© JUNGE FREIHEIT Verlag GmbH & Co.  www.jungefreiheit.de    33/02 09. August 2002


Blick in die Medien
Kommunikativ
Ronald Gläser

Wer möchte seinen Gesprächspartner am Telefon wirklich sehen? Telefonieren ist deshalb so beliebt, weil die Kommunikation auf Hören und Sprechen verengt wird. Der Chef soll nicht sehen, wie sein Angestellter grinst, wenn er von einer Grippe spricht, die ihn ans Bett fesselt. In der Hightech-Branche lügen sich manche gern in die eigene Tasche. Mobilfunkanbieter sahen Riesenchancen in der UMTS-Technik und investierten im Jahr 2000 rund 100 Milliarden Mark. Längst hat sich die Euphorie in Luft aufgelöst. Erst hatte sich Wap als Flop erwiesen. Kaum jemand möchte sich in der U-Bahn oder am Strand ins Internet einwählen, um die nächste Pizzeria zu ermitteln. UMTS sollte dann noch bunte Bilder dazuliefern. Es ist kein Wunder, daß negative Nachrichten aus der Telekom-Branche überwiegen.

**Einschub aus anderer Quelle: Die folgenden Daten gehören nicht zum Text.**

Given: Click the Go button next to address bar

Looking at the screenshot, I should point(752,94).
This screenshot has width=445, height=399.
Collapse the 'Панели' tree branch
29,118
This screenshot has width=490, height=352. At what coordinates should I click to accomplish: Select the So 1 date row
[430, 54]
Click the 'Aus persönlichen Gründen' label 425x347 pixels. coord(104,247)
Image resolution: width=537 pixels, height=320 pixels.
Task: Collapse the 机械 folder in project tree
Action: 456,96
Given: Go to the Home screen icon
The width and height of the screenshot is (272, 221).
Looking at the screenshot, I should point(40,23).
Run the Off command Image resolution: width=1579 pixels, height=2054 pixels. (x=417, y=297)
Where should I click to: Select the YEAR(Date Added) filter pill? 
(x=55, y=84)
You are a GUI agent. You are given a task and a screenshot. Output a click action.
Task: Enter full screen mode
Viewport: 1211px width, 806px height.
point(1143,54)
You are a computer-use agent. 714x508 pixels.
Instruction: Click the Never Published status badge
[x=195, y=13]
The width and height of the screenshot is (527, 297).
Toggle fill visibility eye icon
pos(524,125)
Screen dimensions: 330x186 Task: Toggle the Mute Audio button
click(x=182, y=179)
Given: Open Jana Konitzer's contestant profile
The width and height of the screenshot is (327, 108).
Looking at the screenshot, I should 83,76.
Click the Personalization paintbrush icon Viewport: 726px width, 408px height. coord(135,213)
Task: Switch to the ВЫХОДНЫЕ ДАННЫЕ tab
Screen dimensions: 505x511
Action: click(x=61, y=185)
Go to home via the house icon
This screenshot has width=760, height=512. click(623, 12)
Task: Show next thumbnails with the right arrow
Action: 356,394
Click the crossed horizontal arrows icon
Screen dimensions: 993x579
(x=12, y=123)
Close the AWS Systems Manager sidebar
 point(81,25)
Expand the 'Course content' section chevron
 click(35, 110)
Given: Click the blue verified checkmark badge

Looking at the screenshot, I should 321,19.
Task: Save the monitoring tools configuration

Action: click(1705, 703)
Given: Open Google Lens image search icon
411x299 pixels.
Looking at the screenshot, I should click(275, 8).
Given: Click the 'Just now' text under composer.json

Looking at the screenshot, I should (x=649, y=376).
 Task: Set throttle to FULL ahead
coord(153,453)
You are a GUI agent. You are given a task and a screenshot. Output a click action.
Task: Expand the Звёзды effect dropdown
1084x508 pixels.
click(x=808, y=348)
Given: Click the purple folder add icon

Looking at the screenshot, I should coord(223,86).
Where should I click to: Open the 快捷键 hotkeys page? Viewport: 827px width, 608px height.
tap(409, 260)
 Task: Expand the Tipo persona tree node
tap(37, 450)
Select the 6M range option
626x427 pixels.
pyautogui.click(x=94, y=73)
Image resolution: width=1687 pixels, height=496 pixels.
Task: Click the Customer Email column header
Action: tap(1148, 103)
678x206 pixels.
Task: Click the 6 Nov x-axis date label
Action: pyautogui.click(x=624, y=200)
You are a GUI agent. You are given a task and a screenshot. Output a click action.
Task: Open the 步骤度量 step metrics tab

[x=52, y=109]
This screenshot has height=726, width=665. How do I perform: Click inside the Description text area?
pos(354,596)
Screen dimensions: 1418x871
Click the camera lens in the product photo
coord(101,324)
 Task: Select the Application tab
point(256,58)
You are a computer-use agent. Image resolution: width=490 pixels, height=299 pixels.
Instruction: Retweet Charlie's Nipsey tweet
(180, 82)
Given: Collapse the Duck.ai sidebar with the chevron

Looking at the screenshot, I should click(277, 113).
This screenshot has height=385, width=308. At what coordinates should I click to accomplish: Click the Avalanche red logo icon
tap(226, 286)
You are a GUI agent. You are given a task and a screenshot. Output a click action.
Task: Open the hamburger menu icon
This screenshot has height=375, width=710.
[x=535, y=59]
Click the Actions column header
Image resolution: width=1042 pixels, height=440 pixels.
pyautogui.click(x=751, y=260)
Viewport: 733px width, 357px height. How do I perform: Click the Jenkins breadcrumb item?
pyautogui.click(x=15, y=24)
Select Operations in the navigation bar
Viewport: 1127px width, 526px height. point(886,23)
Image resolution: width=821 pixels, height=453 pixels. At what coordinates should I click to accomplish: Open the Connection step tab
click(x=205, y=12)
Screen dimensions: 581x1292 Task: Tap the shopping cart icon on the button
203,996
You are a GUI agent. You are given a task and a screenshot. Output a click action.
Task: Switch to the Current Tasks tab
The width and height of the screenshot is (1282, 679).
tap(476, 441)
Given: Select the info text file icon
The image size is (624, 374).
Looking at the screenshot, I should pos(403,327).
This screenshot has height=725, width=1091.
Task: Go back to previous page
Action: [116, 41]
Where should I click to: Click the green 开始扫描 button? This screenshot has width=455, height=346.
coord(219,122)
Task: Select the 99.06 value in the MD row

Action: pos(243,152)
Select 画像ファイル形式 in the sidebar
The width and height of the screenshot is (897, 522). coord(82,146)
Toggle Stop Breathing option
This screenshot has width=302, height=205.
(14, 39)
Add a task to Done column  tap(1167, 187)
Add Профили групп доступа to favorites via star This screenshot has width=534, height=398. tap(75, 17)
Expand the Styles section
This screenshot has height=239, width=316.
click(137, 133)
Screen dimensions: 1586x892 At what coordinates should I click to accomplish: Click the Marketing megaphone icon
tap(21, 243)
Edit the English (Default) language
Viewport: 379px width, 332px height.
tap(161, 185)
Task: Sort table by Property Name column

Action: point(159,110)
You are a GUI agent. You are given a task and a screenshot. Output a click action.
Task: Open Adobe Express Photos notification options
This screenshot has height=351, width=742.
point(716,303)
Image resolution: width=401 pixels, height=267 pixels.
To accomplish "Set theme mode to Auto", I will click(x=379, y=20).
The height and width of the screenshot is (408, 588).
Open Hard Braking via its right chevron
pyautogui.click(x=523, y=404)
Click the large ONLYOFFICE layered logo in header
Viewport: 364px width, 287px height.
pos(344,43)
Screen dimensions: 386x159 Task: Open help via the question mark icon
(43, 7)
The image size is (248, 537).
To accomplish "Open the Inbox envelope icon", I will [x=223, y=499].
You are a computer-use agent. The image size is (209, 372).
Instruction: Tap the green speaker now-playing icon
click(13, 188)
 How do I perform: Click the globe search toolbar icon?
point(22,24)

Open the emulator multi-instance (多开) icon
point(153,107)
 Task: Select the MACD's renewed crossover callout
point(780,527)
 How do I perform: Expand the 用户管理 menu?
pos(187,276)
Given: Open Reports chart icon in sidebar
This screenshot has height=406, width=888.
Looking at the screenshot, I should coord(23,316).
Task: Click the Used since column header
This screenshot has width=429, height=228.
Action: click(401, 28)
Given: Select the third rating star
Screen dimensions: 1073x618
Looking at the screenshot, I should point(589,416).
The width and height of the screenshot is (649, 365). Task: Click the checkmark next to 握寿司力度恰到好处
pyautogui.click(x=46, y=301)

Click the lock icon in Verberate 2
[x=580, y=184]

Einer, der sich gegen den Trend im Aufwind sieht, ist Rudolf Gröger. Der Chef des Mobilfunknetzbetreibers O2 konnte die Zahl seiner Kunden erhöhen. Die Wahrheit ist, daß O2 sich selbst betrügt. Die Firma zahlte Provisionen, die die Einnahmen aus Handyverträgen überstiegen. Clevere Händler schlossen Verträge ab, um sich mit der Provision aus dem Staub zu machen, ohne jemals zu telefonieren. Legitim sind solche Geschäfte nicht. Aber wer es pfiffigen Geschäftsleuten so einfach macht, darf sich hinterher nicht beschweren. Vielleicht erhalten manche O2-Händler demnächst einen Anruf aus der Firmenzentrale. Sie können dann grinsend erklären, weshalb mit den vielen Verträgen kein einziger Cent Umsatz erwirtschaftet worden ist.